The episode tells about what was available – and not – on site.

Sam Wanamaker of the 1937 acting company helped build the stagehouse. He would go on to be an actor and director on stage and screen and more.

Audra Baakari Boyle says, “He went from helping to build a theater in Door County, Wisconsin, to then London, perhaps didn’t find the Globe there, and it sparked something in him that this needed to be done. And he spent the rest of his life pursuing that dream of getting the Globe up and running.”

Sam Wanamaker was an inspiration for building Shakespeare’s Globe Theatre as an international attraction.

A bronze plaque at the entrance of Peninsula Players Theatre calls attention to the connection with images of Sam Wanamaker and William Shakespeare beneath the phrase “All the world’s a stage.” A sister plaque was given to the Globe.

The plaque. (Warren Gerds)

Greg Vinkler says, “That’s always been extremely meaningful to me because my background in Chicago theater is mostly with Shakespeare. So I love that Peninsula Players and the Globe Theatre in London are connected.”

The Players history is filled with many such interesting stories, Audra Baakari Boyle says.

Among others in the second part of the series, which is being added to:

The Hollywood saga of co-founder Caroline Fisher is filled in. Her wedding in 1938 caused a stir. She married Rodion Rathbone, son of famous actor Basil Rathbone, who was about to become FAMOUS with the 1939 release of “The Hound of the Baskervilles,” his first appearance among many as super sleuth Sherlock Holmes.

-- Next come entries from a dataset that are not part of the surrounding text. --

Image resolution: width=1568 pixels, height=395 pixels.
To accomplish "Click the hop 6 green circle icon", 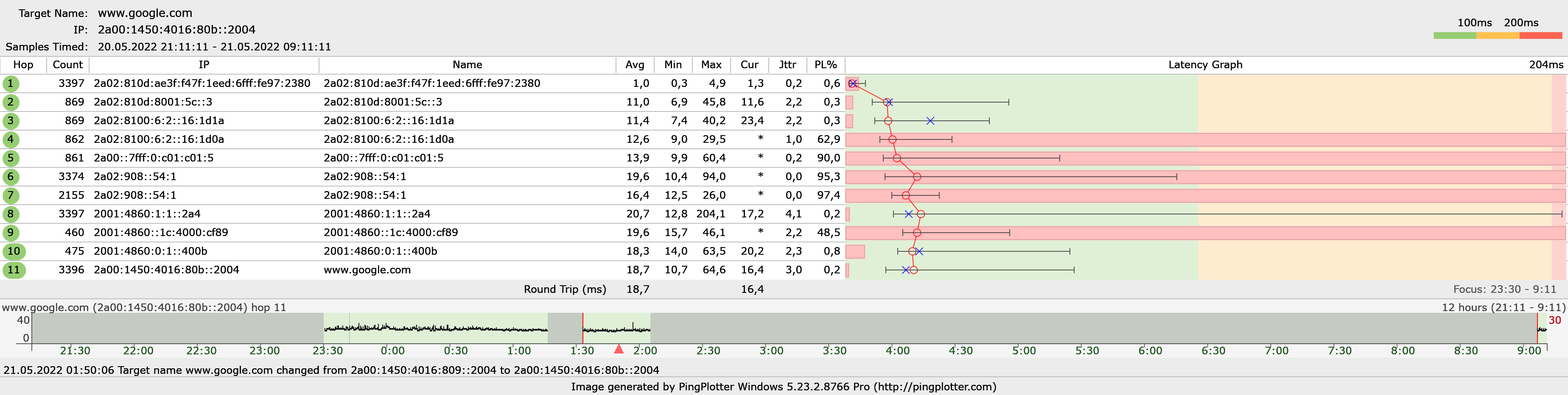I will (x=10, y=177).
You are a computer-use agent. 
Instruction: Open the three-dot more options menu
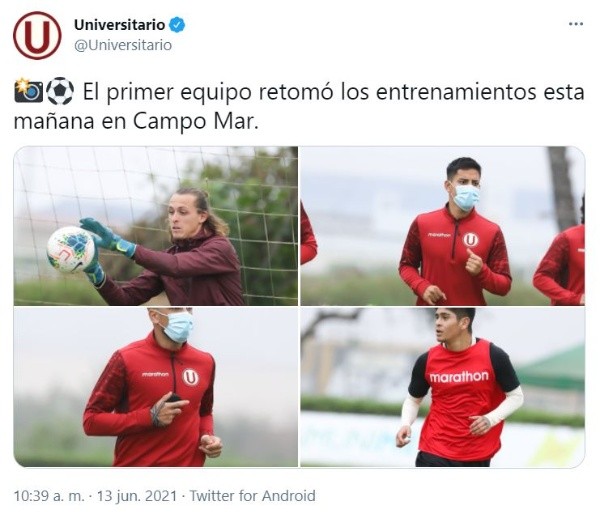coord(576,24)
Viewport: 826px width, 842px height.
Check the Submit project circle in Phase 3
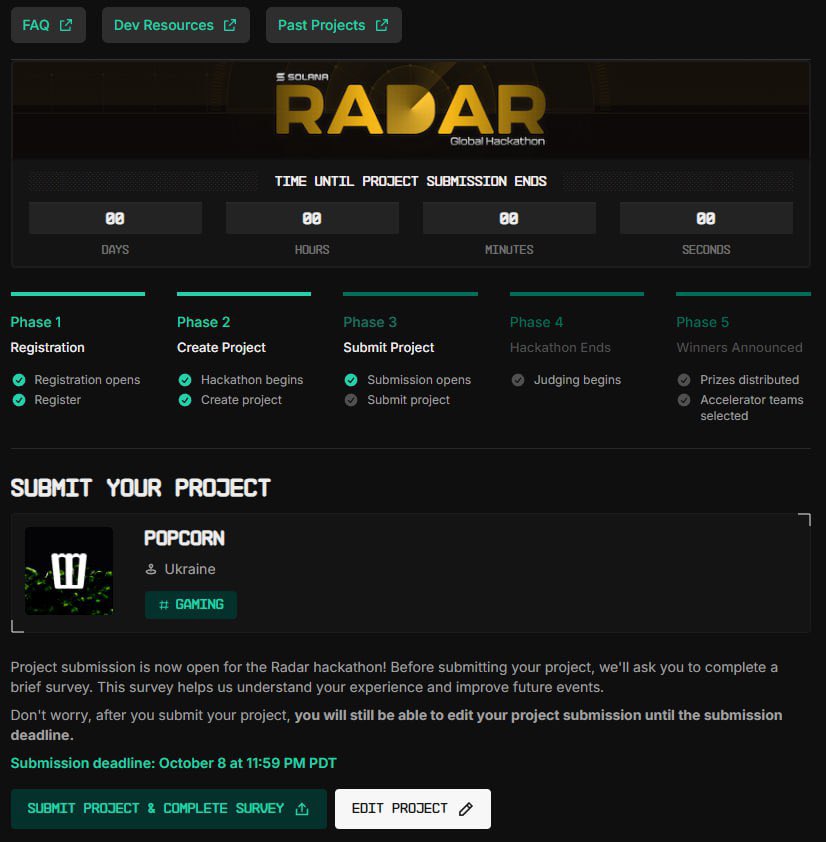click(x=351, y=400)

Audra Baakari Boyle says, “Basil’s wife, Ouida, was known as ‘The Hostess of Hollywood,’ and Caroline and Rodion’s wedding became a real Hollywood party. They ended up getting married in the back garden of Basil and Ouida’s house. In attendance were Myrna Loy, Gary Cooper, Claudette Colbert and all of these other famous Hollywood actresses.”

The wedding.

The wedding made newspapers all over the world “because it’s Basil Rathbone’s son… All that glamour, all that celebrity, and then it all comes back to little Fish Creek and little Peninsula Players in Door County. It’s mind blowing.”

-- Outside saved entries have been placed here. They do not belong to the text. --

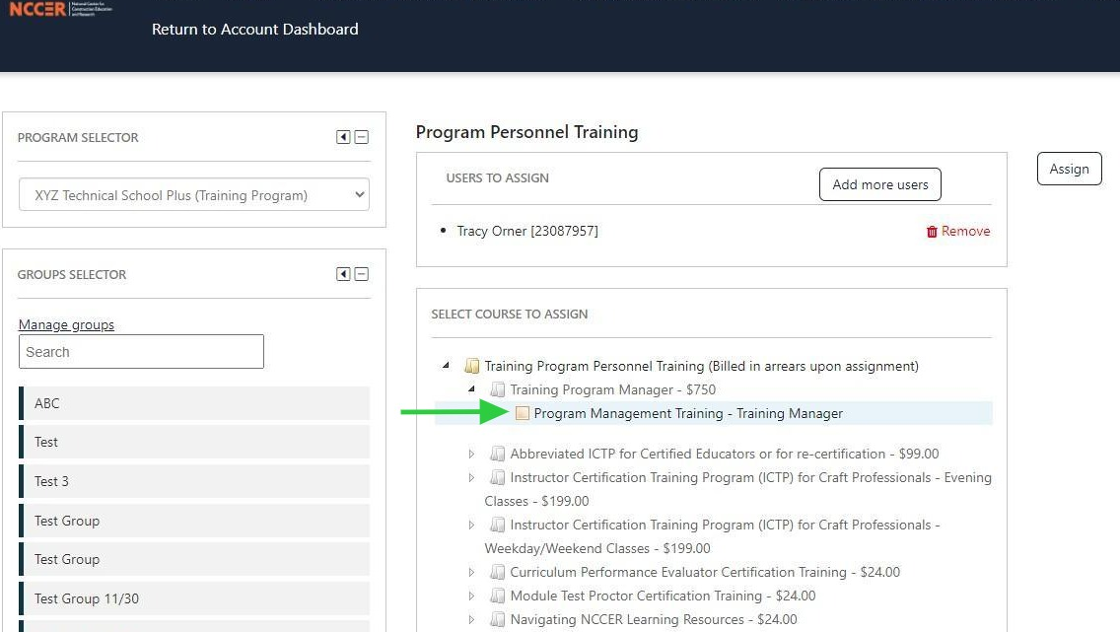Open the Manage groups link
Image resolution: width=1120 pixels, height=632 pixels.
click(x=66, y=324)
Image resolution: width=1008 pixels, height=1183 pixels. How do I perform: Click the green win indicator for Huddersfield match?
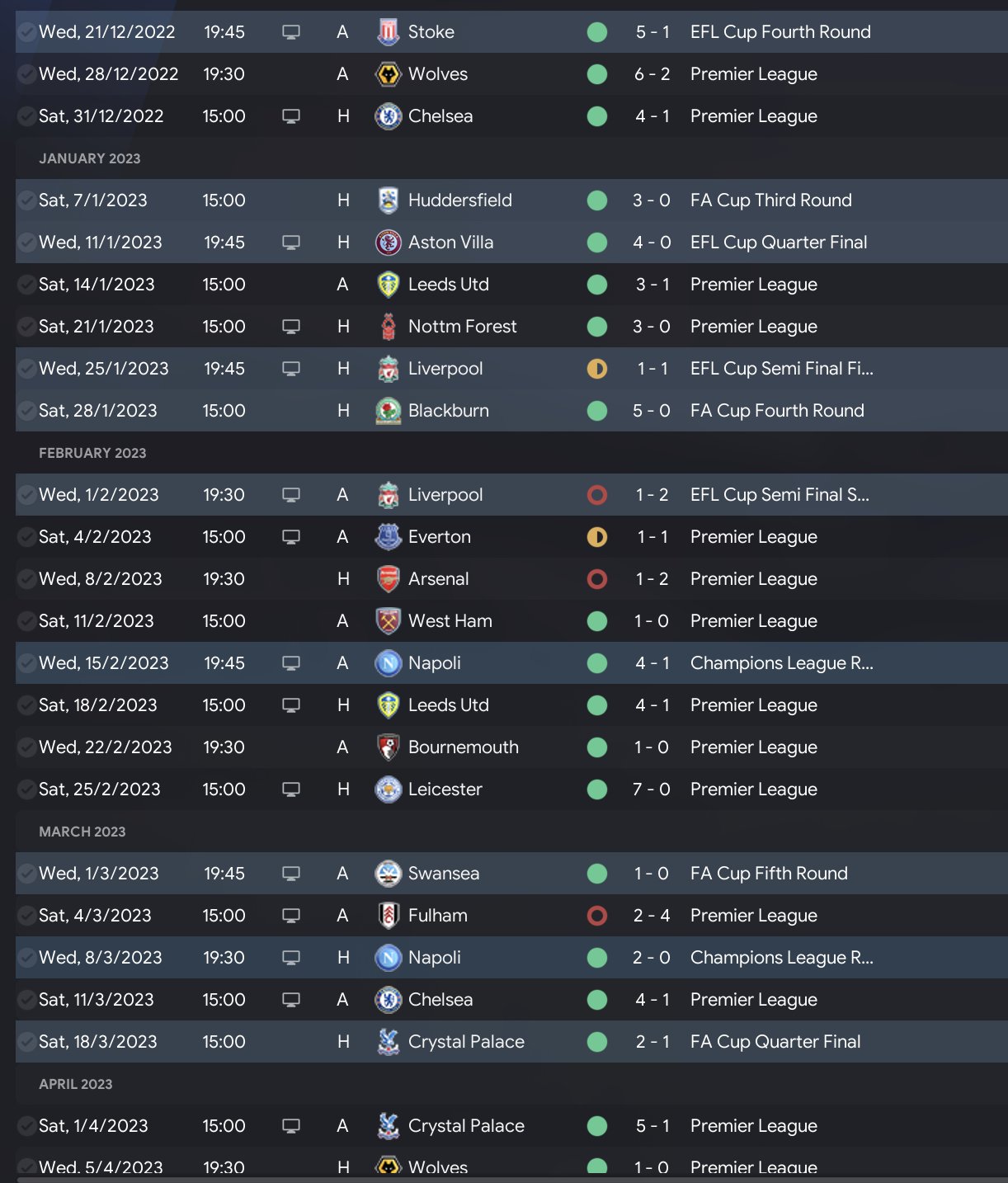[x=597, y=200]
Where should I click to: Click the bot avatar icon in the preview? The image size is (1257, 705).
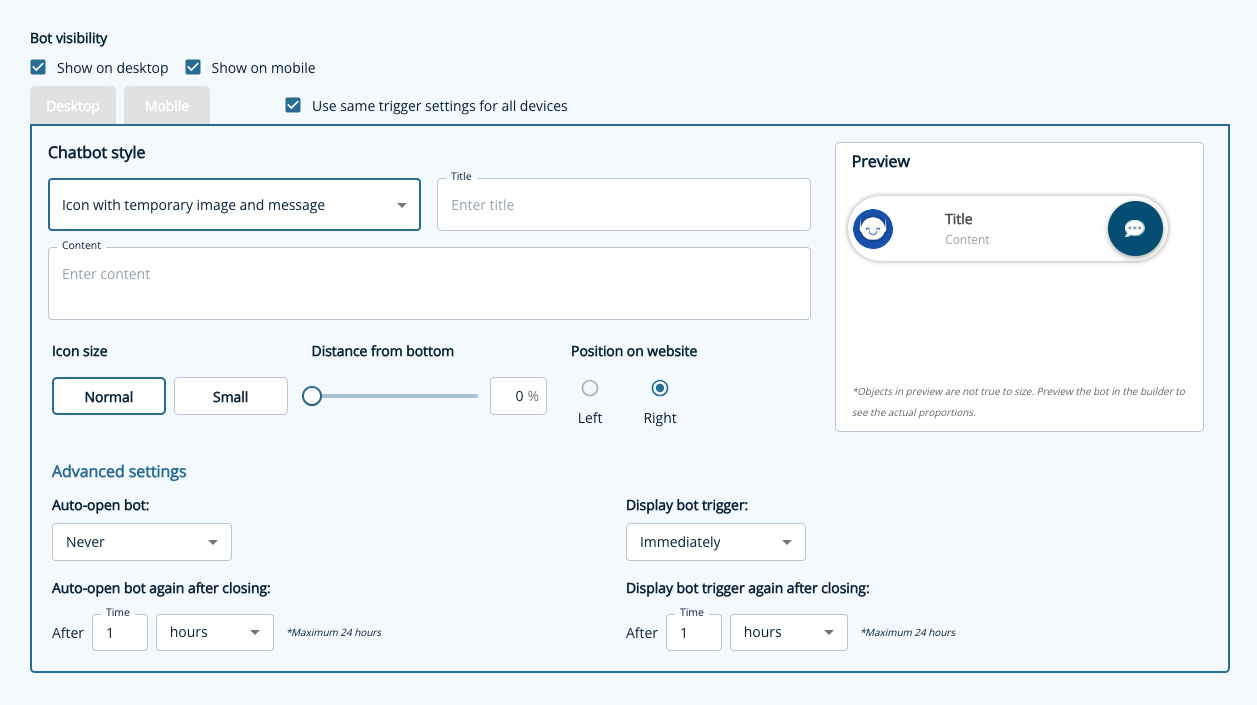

Here’s little: Longtime actor/director Bob Thompson liked to say he got room and board and $5 a week.

At the time, he got to know Stacy Keach. Not Stacy Keach, who has starred in many roles on stage and screen, but Stacy Keach Sr., who also had a huge acting career.

Greg Vinkler says, “(The younger Stacy Keach) was doing a national tour of the play ‘Frost Nixon,’ and it came through Appleton. When he was growing up, his parents, Stacy and Mary, spoke so lovingly of their experience at the Players that he really wanted to see it. So he had someone drive him up, and I got a chance to meet him, which was great.”

Audra Baakari Boyle adds, “He’s so gracious. He was just delighted to see where they spent time, and it was beautiful.”

Greg Vinkler adds, “And he was gracious enough to do an interview with us, and he just loved seeing the place where his parents had had such a great time.”

In reliving the past, the episode also is a reminder of a time when live-play theaters could get away with things that couldn’t be done in films. Playgoing was a spicier attraction at times – even at “little Peninsula Players.”

Co-founder Richard Fisher would adapt plays of an elevated level, like “Salome” and “Oedipus Rex.”

Audra Baakari Boyle.

Audra Baakari Boyle says, “The highlight of ‘Salome’ was Margot Fisher (Richard and Caroline’s sister), who company member Maggie Magerstadt has described as ‘sultry and a good comedian,’ doing ‘The Dance of the Seven Veils.’ It’s 1939, the Hayes Code is in effect for movies. If anybody knows a little bit of film history, you couldn’t kiss for longer than two seconds on screen; married couples had to sleep in separate beds; there were all these obscenity laws, but Margot Fisher was dancing ‘The Dance of the Seven Veils’ on stage at Peninsula Players live, underscored by Strauss’s opera.”

The soundtrack was playing underneath as Margot Fisher, a trained dancer, danced.

Audra Baakari Boyle reads the quote from Maggie Magerstadt:

“There was much suspense on the peninsula as to whether she would drop that last veil at the end of the play. No one will ever know because the lights were dimming, she was near the edge of the stage and her hand was at the clasp of the last veil when the lights went out.”